→ EXERCISE REQUIREMENTS: Please output the data below exactly as given, starting at its first line and stopping after the line that contains "Image resolution: width=1074".

→ RECORDS FOR PROCESSING:
------------

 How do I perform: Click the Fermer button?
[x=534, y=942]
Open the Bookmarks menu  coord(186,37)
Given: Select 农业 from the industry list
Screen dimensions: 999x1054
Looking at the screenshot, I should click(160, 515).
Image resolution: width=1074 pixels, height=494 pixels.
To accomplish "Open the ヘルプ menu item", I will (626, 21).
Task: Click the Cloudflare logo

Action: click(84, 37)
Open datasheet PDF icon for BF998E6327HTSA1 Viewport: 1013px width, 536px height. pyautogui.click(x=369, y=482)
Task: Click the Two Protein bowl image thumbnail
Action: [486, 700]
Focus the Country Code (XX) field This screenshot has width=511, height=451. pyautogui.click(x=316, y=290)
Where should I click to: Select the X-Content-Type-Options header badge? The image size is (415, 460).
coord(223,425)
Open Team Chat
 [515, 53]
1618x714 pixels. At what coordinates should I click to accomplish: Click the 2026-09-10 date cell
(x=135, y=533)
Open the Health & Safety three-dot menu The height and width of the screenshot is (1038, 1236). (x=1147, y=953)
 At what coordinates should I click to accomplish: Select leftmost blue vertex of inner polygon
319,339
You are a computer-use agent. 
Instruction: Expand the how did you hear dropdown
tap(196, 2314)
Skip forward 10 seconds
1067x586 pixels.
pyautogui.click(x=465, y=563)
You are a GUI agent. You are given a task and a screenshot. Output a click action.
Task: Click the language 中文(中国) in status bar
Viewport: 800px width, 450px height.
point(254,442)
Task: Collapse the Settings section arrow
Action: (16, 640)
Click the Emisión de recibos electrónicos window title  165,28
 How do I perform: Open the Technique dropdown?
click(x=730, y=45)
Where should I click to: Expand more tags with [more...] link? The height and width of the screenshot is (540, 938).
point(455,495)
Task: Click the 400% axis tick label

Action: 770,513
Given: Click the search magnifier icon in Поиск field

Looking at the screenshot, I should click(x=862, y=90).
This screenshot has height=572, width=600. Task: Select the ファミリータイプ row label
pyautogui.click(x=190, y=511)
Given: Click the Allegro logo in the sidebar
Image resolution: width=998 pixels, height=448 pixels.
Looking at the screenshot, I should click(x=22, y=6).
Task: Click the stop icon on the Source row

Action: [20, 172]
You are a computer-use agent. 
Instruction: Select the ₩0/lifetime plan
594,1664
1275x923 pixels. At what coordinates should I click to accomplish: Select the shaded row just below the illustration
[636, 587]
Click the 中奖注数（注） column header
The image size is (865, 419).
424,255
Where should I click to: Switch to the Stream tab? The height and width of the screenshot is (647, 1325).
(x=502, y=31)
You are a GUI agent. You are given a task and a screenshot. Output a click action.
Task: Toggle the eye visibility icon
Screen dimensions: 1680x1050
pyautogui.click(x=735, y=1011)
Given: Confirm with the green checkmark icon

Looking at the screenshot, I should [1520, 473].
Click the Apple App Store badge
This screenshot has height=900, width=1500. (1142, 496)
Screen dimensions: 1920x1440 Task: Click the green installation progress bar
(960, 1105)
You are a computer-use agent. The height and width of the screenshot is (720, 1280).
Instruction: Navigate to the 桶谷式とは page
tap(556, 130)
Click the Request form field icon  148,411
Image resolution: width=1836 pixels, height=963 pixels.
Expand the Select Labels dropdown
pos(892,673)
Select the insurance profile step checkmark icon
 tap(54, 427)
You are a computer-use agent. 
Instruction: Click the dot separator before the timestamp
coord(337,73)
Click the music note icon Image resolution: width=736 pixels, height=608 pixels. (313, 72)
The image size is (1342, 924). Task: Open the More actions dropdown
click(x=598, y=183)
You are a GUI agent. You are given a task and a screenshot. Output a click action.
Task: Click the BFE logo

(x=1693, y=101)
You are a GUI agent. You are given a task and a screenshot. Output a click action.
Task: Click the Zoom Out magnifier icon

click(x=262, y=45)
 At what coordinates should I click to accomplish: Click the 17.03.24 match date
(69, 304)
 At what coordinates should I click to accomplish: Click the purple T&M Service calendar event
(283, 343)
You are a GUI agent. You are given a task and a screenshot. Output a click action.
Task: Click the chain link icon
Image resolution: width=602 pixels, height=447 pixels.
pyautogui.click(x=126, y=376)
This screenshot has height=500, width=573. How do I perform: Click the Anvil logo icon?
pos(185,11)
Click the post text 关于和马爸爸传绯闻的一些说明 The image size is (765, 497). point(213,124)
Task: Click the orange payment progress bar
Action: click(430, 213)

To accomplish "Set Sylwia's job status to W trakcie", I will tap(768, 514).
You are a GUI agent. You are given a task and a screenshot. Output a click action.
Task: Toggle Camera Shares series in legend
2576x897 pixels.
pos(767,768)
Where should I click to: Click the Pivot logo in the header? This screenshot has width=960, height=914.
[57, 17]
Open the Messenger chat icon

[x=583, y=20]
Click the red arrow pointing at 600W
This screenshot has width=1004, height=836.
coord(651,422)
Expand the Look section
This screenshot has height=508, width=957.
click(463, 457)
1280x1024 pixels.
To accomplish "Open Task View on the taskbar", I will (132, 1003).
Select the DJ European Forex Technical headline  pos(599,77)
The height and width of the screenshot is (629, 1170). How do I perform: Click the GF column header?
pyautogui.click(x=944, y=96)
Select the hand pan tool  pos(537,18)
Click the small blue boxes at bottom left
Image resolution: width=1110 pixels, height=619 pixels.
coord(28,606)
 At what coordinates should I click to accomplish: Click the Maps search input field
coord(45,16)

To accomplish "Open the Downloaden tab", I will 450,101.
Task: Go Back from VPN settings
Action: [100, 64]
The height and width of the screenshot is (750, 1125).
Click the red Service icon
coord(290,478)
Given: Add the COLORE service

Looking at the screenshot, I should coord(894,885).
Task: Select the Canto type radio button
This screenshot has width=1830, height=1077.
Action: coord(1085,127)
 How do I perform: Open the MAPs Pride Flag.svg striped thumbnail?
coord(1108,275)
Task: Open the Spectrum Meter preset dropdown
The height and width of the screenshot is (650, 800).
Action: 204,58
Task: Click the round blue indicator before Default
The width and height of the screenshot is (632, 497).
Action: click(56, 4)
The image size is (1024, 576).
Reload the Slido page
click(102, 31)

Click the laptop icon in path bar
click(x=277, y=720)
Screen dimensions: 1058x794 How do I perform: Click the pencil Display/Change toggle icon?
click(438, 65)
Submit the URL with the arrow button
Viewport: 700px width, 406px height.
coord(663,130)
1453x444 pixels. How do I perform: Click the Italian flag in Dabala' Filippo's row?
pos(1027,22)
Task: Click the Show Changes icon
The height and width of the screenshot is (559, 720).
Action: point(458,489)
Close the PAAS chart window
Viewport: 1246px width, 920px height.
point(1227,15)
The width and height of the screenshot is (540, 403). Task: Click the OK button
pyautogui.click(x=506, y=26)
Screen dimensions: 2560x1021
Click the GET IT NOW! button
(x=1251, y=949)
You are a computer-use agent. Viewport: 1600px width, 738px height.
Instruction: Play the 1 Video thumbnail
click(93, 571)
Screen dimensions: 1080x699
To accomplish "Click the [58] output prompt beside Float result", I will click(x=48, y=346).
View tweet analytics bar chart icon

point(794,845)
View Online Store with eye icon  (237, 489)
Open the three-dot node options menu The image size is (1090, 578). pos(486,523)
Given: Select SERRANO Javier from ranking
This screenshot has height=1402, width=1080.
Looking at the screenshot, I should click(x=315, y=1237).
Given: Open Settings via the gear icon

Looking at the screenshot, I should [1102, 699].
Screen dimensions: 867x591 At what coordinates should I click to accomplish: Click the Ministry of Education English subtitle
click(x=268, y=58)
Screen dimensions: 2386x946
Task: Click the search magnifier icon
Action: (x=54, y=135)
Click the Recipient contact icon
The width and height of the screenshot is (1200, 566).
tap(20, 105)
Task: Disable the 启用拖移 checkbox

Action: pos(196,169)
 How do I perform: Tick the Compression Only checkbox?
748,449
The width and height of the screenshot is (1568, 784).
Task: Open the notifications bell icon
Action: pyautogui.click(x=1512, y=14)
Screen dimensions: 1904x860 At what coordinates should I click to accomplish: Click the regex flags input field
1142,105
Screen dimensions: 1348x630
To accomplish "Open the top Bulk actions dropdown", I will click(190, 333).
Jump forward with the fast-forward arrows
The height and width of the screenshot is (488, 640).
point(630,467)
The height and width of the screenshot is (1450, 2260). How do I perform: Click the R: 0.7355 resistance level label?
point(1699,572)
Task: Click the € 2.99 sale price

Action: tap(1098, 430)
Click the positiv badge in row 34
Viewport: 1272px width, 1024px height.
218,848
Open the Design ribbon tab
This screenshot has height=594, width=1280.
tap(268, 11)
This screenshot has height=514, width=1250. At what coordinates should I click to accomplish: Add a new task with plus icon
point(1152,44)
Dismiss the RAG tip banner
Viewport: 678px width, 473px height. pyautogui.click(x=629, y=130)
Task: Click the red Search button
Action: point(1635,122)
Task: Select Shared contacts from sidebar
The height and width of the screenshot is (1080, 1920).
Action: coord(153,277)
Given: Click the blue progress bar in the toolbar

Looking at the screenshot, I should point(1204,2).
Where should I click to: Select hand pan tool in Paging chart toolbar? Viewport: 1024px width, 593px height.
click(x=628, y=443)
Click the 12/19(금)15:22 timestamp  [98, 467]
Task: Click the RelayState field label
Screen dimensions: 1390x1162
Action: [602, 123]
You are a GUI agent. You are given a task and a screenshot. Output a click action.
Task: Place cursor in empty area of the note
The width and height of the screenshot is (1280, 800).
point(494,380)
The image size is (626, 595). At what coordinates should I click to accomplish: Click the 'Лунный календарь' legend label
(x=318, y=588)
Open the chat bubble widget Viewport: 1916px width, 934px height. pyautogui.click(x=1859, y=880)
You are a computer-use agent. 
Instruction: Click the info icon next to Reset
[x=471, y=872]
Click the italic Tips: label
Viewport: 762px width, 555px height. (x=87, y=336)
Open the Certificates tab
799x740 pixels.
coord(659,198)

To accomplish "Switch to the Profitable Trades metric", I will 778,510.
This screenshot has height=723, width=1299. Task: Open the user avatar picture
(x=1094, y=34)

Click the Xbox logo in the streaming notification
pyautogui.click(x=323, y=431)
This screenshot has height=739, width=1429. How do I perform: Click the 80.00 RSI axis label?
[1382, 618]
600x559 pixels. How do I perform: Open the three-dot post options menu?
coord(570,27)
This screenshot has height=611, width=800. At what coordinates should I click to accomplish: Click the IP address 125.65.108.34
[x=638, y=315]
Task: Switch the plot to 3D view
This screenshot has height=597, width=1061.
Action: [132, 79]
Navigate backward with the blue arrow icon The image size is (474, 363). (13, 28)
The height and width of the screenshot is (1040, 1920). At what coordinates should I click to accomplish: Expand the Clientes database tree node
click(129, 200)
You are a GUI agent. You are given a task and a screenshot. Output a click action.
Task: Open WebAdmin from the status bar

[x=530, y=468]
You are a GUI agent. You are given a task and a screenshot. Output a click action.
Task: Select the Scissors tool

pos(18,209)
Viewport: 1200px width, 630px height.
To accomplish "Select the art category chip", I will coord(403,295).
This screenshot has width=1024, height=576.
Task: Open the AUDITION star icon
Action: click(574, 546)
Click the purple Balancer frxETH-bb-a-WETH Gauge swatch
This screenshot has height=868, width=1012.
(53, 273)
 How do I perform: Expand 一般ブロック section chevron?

------------

→ EXERCISE ANSWER:
 How do I perform: Click the Fermer button?
[x=534, y=942]
Open the Bookmarks menu  coord(186,37)
Given: Select 农业 from the industry list
Screen dimensions: 999x1054
Looking at the screenshot, I should click(160, 515).
Image resolution: width=1074 pixels, height=494 pixels.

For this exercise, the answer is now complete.